Brian Kremer - Roth Capital Partners

Okay. And then R&D, obviously it looks like that's not one where -- you can that kind of maintaining these levels. I don't expect you guys to keep bringing that in too much from the sound of things.

Neal Verfuerth

No we actually went out and increased our staffing around R&D product -- both the product development group and the engineering group as a function of all of the new product offerings that we've got in place right now and the technology offerings that we have as it's expanded outside of energy efficiency and management solutions to renewable.

Brian Kremer - Roth Capital Partners

All right, great. Appreciate it.

Scott Jensen

Thanks Brian.


Our next question comes from Jeff Osborne. You may proceed with your question.

Jeff Osborne - Thomas Weisel Partners

Great, good evening. Most of my questions have been answered. Just two quick ones. How should we be thinking about what type of interest rate you guys would be exposed to with the partners that you've hired on that side?

Scott Jensen

We're still; we're targeting Jeff, less than double digits.

Jeff Osborne - Thomas Weisel Partners

Okay. I think for your GAAP accounting you had a 7.5% cost of capital. I wasn't sure if that would be kind of consistent with what you're seeing or not.

Scott Jensen

Yeah, it's in that range. It's in that range. We just want to make sure we know what our cost of capital embedded in the deal and we want to protect profitability and make the best use of capital that would be coming in to help fund these.

Jeff Osborne - Thomas Weisel Partners

Understand. And sort of on the same lines, its just at the board level, is there any type of limit in terms of exposure that the company or the sales force is allowed to have to OVPP and PPA, that delta on contract revenue versus recording revenue and how much capital you want to tie up.

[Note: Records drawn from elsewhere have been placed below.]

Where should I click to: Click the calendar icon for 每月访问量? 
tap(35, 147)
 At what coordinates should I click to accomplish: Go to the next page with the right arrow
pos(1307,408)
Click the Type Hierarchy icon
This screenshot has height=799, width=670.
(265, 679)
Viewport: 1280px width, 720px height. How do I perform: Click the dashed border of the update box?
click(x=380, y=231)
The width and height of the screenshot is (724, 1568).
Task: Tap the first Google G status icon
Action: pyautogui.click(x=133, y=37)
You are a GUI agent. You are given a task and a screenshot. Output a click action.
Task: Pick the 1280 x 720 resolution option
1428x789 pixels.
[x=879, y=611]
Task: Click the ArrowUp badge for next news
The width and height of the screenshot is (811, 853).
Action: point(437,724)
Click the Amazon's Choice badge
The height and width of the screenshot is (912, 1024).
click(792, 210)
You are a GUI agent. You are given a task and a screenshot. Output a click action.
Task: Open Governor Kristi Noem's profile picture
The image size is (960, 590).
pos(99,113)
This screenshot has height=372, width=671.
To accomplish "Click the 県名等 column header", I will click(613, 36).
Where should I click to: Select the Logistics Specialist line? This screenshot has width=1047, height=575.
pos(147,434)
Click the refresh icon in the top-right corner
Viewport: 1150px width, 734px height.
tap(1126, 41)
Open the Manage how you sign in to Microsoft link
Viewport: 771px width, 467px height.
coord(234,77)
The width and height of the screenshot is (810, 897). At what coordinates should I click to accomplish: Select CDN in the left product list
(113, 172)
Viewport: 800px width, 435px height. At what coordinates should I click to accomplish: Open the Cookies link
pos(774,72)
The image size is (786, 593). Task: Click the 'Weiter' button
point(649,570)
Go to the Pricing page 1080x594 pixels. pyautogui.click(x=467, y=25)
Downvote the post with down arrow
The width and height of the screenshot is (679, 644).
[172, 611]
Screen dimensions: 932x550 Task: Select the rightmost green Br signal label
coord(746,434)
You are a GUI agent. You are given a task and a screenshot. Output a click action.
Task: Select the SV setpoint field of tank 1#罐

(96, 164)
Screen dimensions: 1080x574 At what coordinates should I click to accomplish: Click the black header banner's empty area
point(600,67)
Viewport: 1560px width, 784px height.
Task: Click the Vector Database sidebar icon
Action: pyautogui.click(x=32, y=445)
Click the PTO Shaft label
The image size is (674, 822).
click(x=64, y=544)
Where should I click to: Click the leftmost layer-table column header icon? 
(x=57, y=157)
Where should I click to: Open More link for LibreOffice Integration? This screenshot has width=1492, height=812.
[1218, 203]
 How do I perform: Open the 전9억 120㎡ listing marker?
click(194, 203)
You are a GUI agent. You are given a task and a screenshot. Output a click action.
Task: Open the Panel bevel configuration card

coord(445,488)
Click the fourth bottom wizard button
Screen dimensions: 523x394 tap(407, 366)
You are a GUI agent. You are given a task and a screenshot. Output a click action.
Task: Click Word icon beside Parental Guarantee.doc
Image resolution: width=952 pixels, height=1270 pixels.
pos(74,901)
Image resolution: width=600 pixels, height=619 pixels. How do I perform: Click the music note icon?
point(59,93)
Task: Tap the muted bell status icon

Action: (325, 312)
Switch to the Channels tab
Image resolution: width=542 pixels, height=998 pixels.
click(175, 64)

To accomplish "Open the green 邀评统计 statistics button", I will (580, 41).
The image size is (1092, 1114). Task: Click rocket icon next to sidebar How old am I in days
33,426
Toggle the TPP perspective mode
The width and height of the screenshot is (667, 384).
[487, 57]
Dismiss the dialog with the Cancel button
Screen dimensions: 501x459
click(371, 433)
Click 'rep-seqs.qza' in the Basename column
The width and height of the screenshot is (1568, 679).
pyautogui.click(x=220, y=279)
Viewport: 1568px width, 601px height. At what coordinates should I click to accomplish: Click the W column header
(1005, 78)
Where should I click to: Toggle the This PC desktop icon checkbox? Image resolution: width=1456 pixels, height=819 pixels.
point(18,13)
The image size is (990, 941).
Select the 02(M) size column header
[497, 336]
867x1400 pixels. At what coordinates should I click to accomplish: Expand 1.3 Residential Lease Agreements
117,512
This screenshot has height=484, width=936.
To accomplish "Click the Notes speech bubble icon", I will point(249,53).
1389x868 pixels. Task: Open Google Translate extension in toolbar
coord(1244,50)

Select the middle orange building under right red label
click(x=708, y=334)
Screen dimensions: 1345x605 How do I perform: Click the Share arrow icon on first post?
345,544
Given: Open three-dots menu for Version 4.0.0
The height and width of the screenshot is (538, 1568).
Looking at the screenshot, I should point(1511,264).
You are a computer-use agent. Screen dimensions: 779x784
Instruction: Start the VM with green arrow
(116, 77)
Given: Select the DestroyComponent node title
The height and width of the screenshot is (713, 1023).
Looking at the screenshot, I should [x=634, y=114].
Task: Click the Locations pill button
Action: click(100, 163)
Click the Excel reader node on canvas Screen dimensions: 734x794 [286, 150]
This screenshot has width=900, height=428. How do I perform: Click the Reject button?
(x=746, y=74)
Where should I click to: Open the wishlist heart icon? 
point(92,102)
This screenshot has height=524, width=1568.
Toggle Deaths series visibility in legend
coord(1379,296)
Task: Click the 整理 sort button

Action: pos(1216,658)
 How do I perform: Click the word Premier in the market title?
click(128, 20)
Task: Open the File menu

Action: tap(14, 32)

I guess what I'm asking, is there a bit of a pause or a maximum limit that is in place until this financing is secured?

Neal Verfuerth

We have really the right reviews on one off basis any deal for a wide variety of reasons. Obviously the first almost the credit approval but also just to see that it makes sense and we're very proactive on the front end, just business we're really soliciting that would fit into the profile for this. We've got a lot of lines in the water Jeff right now as it relates to raising capital and we do still have the old traditional options in selling these deals out as we've done in the past but it's just the cost of selling these things out, given today's credit environment it's expensive. So, that's always our fall back position.

Jeff Osborne - Thomas Weisel Partners

Understand. Thanks so much.

Scott Jensen

Thank you Jeff.


Thank you. I'm showing no further questions at this time.

Neal Verfuerth

Okay, thanks operator.


You're welcome. Ladies and gentlemen, we thank you for participating in today's conference. This concludes the call. You may now disconnect. Have a good day.